Famous only for being one end of the Coast to Coast walk, and a certain schoolboy by the name of Rowan Atkinson (who my mum regularly picked up on arduous cross country runs and deposited a little closer back to base), the tiny village has remained virtually unchanged. Framed by the old red sandstone school buildings and the church tucked behind the Dandy walk, it nestles in a valley leading down to the sea. I went back a couple of years ago, expecting to see the sort of increase in housing and change of use you find everywhere, but found only a handful of houses more built over the last thirty years, and everything else as untouched as if it were yesterday. There is a strange timelessness to this that shouldn't be, somehow, and it unnerves me and I'm not quite sure why. As if, it is here and I am not.
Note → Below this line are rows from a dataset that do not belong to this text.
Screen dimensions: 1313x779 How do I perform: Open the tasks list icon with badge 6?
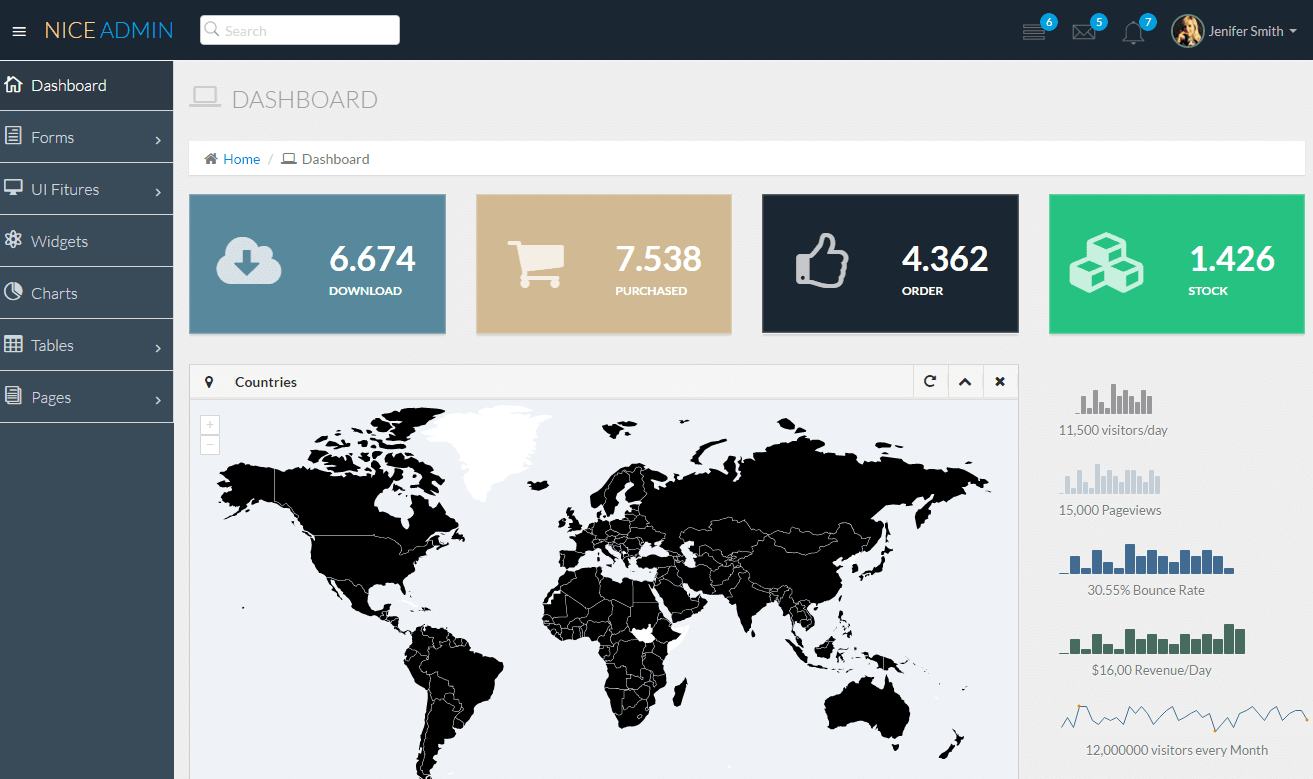[1034, 32]
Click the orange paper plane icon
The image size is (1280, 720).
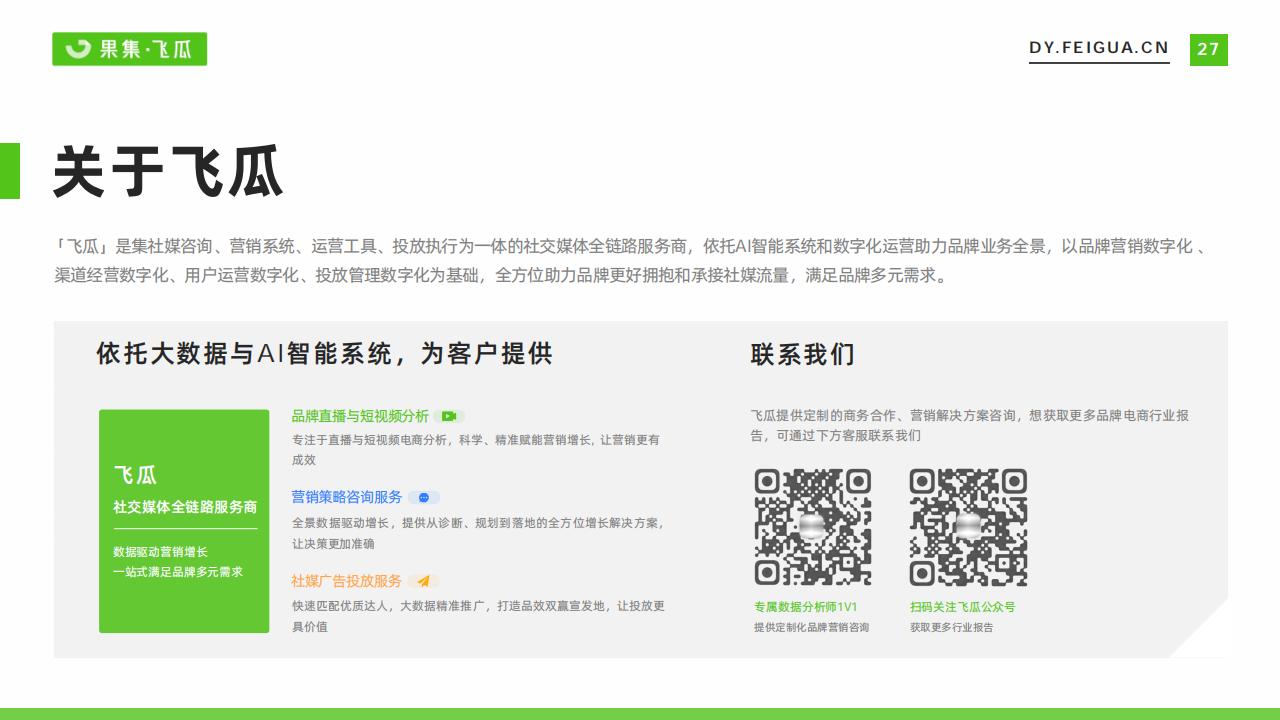pos(423,581)
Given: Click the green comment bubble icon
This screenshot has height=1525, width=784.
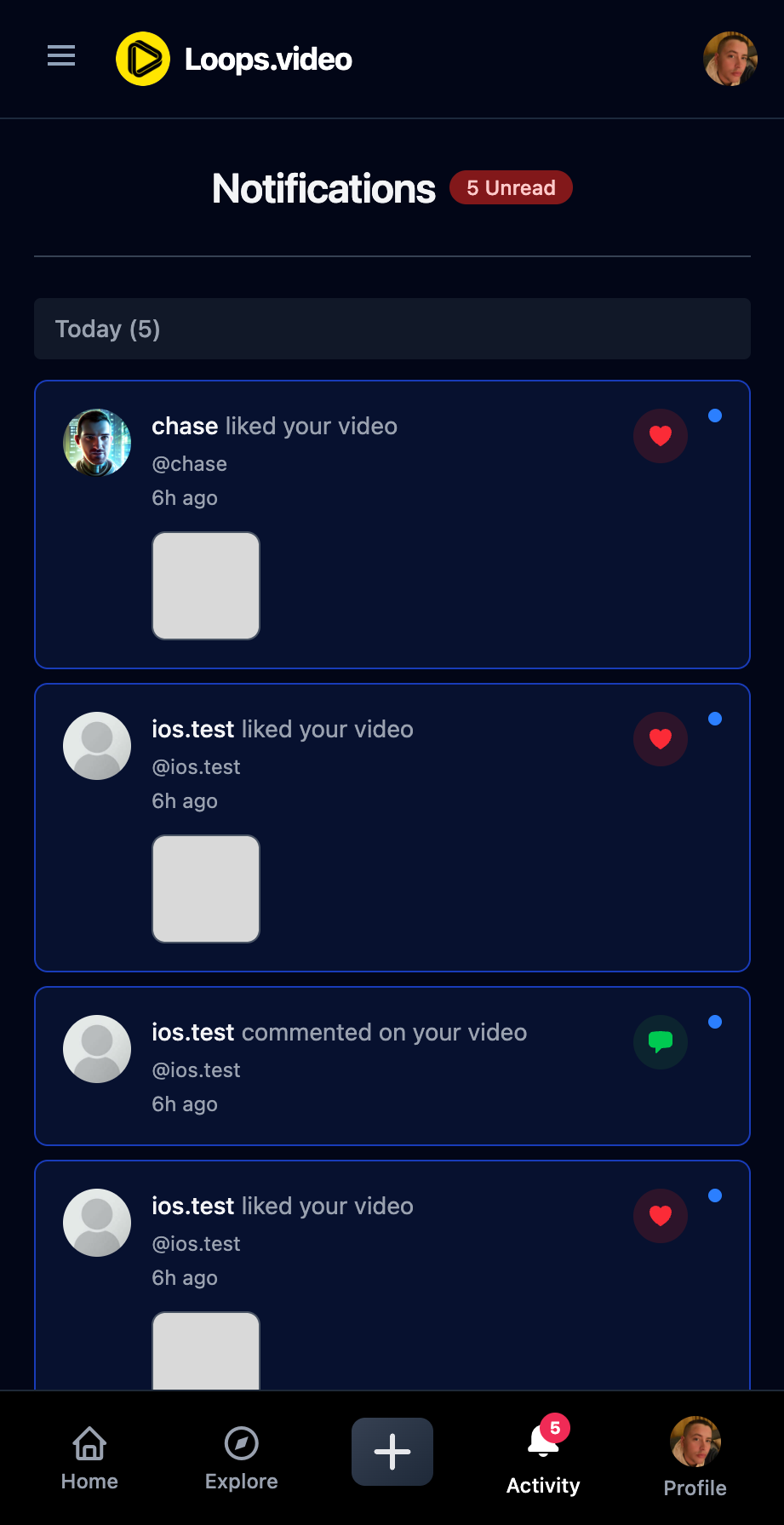Looking at the screenshot, I should (661, 1042).
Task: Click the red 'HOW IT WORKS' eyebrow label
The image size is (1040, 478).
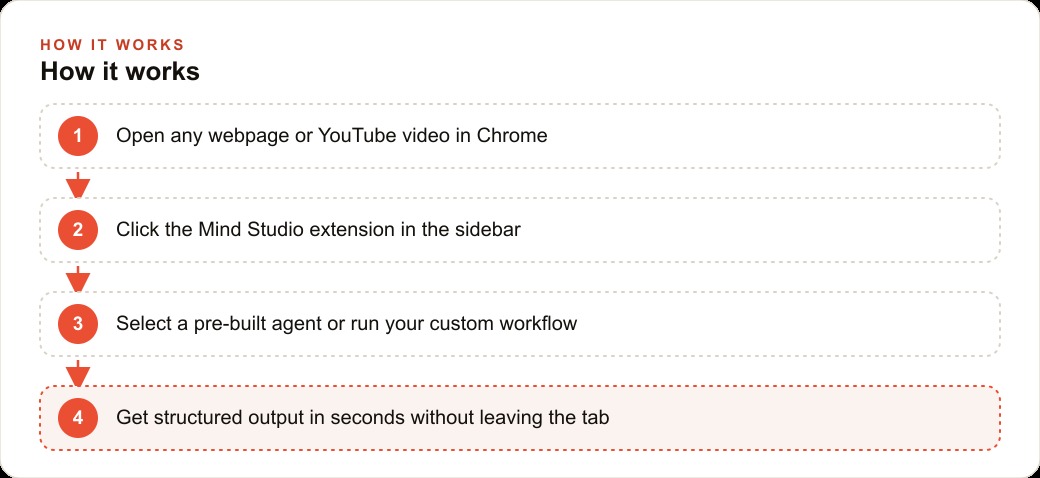Action: (x=112, y=44)
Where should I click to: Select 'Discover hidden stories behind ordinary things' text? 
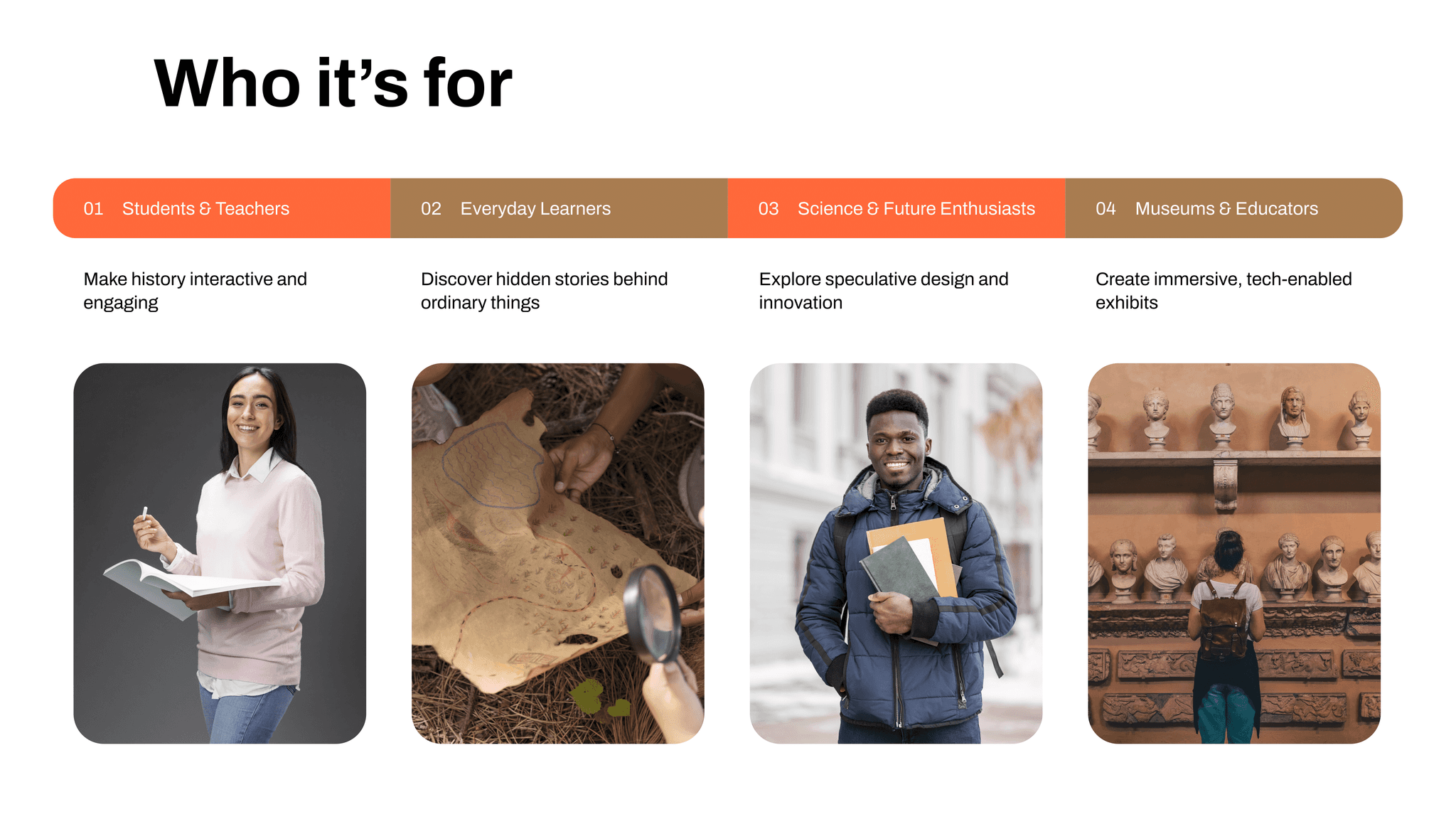tap(544, 291)
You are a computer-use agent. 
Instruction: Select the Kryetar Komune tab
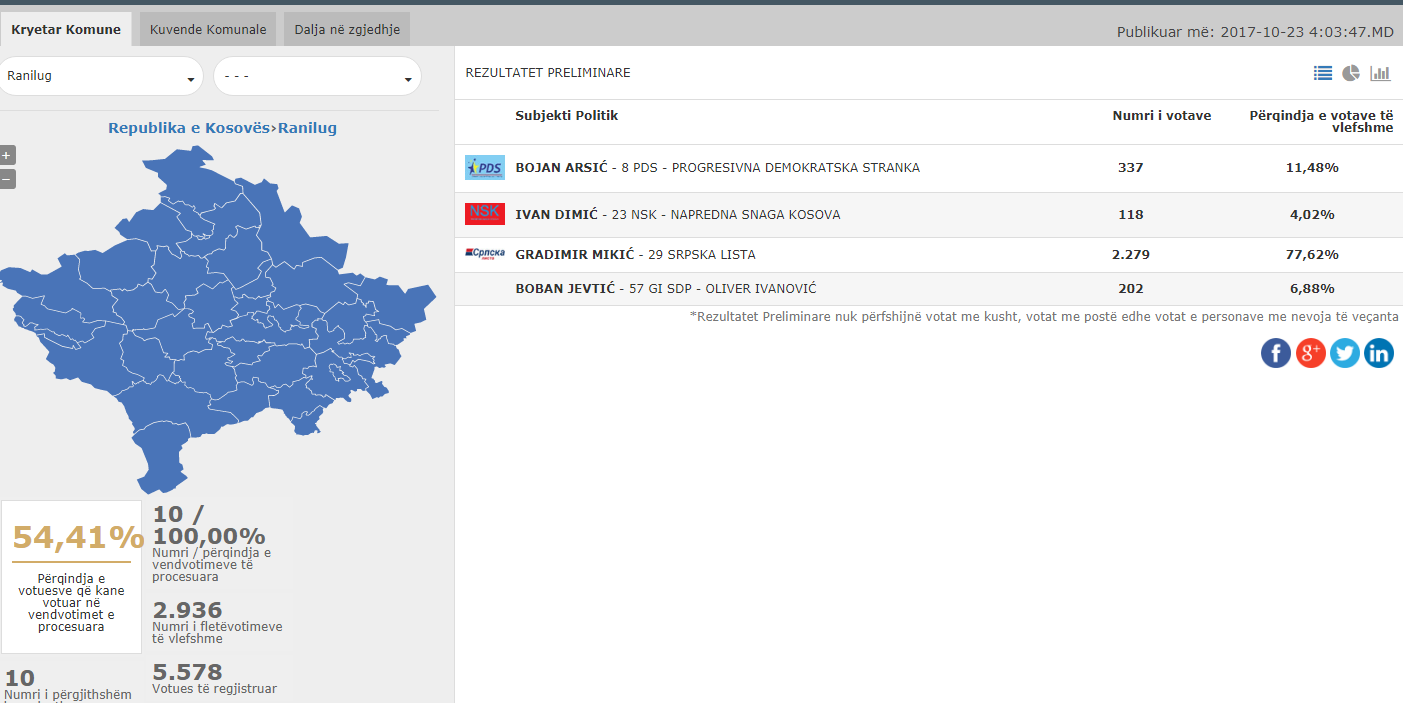click(x=66, y=29)
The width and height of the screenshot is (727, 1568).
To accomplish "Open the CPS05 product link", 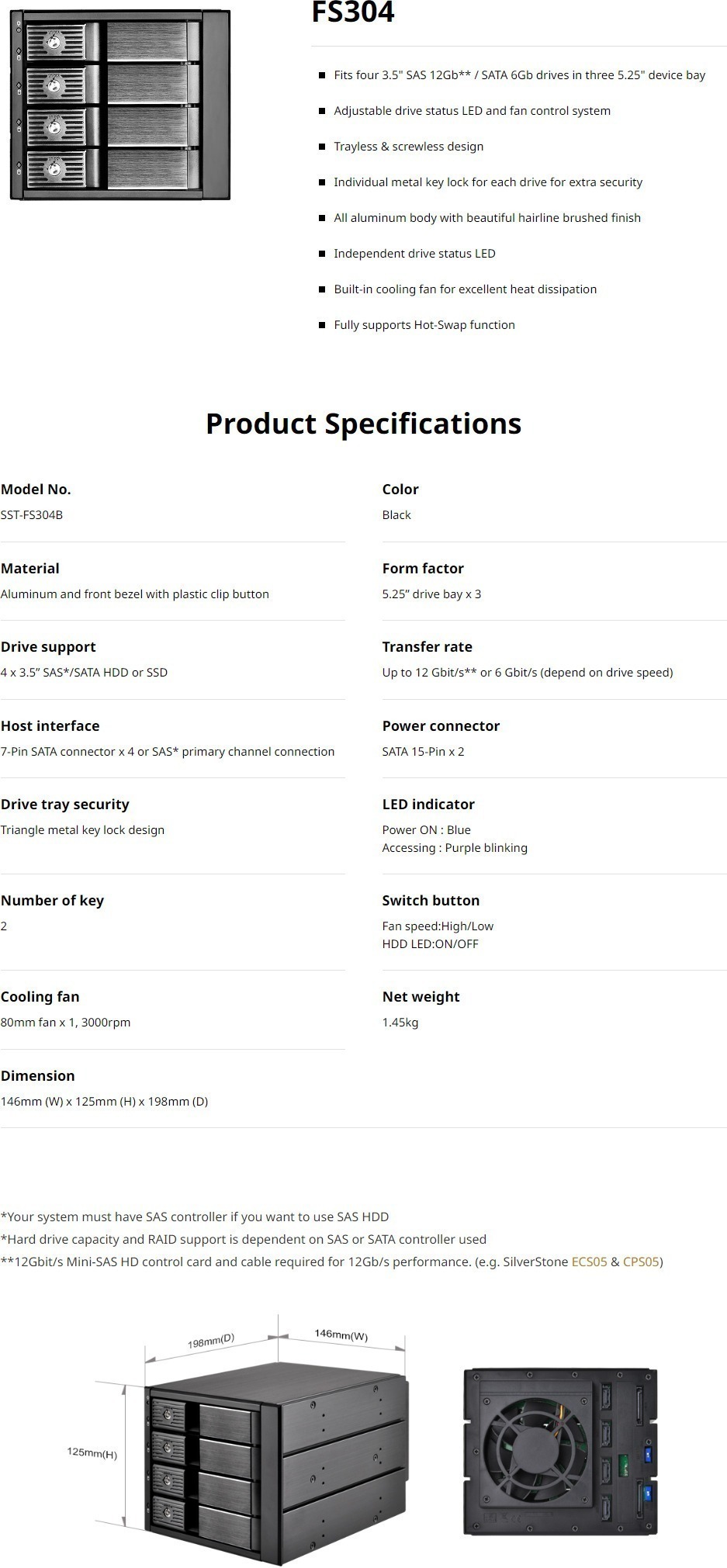I will 641,1262.
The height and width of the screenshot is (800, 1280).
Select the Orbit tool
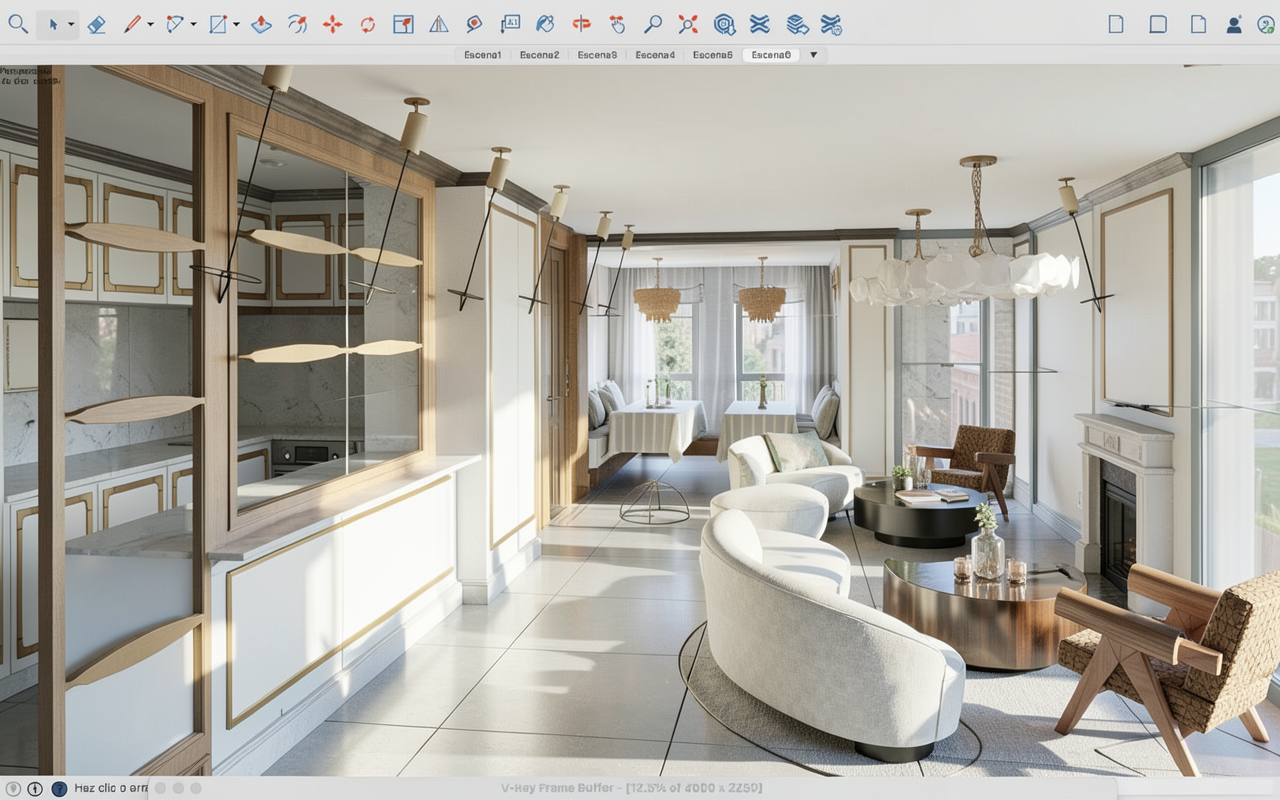coord(581,24)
The main village itself is built of the same degrading pink sandstone as the school. It rubs off to the touch. Main Street, where we rented a house whilst ours was being built, is a wind of cottages with heavy stone mullions painted in black on white, or perhaps brown on white . 'The Funny house', as we called it, was a tiny mid-terrace cottage in which one of the front rooms was used as a Bank several days a week. I was small then, my brother and sister even smaller. Mum would bundle us up with my brother in the large carriage pram, my sister on top and me trailing behind, and march us up the road to Frank Irving's shop for slices of ham and packets of cereal.

All in all, we ate a lot of home cooked food and cakes, compared to other people it seemed. So it was always a great treat to stay at Auntie Liz's for tea whilst my mother was busy elsewhere. I would be allowed to sit and watch TV and have my tea on a tray (something which was unheard of at home). Auntie Liz was busy, busy. She didn't have time to cook. Meals came from the school kitchens and cake out of a packet. There would be Battenburg and French fancies with their pastel fondant coverings, jaffa cakes and a line of crisp chocolate wafer fingers. And somehow, however nice the homemade scones and Victoria sponges back at home, there was something nicer for a child in all these treasures slipped out of packets with their gold writing and coloured foil and slipped onto a plate.

But my favourite image of all, which seems to sum up everything to me about Auntie Liz, is of her on the beach in Cornwall. Uncle Tony is trying to sleep in a deckchair, my mum is busy with her cine camera. Auntie Liz erupts from the sea in a large child's swimming costume with a flippy skirt and a rubber swimming hat with flowers on clamped to her head. She is carrying a six foot blue inflatable sausage and jumps over the waves, in as much as her comfortable matronly curves will allow, and chases us children up the beach like a ten year old, whooping like a Red Indian.

She sits here now, at the table, her napkin on her lap, tucking in with gusto. Age doesn't seem to have slowed her down much and her conversation is just as bright. A force of life, one might say.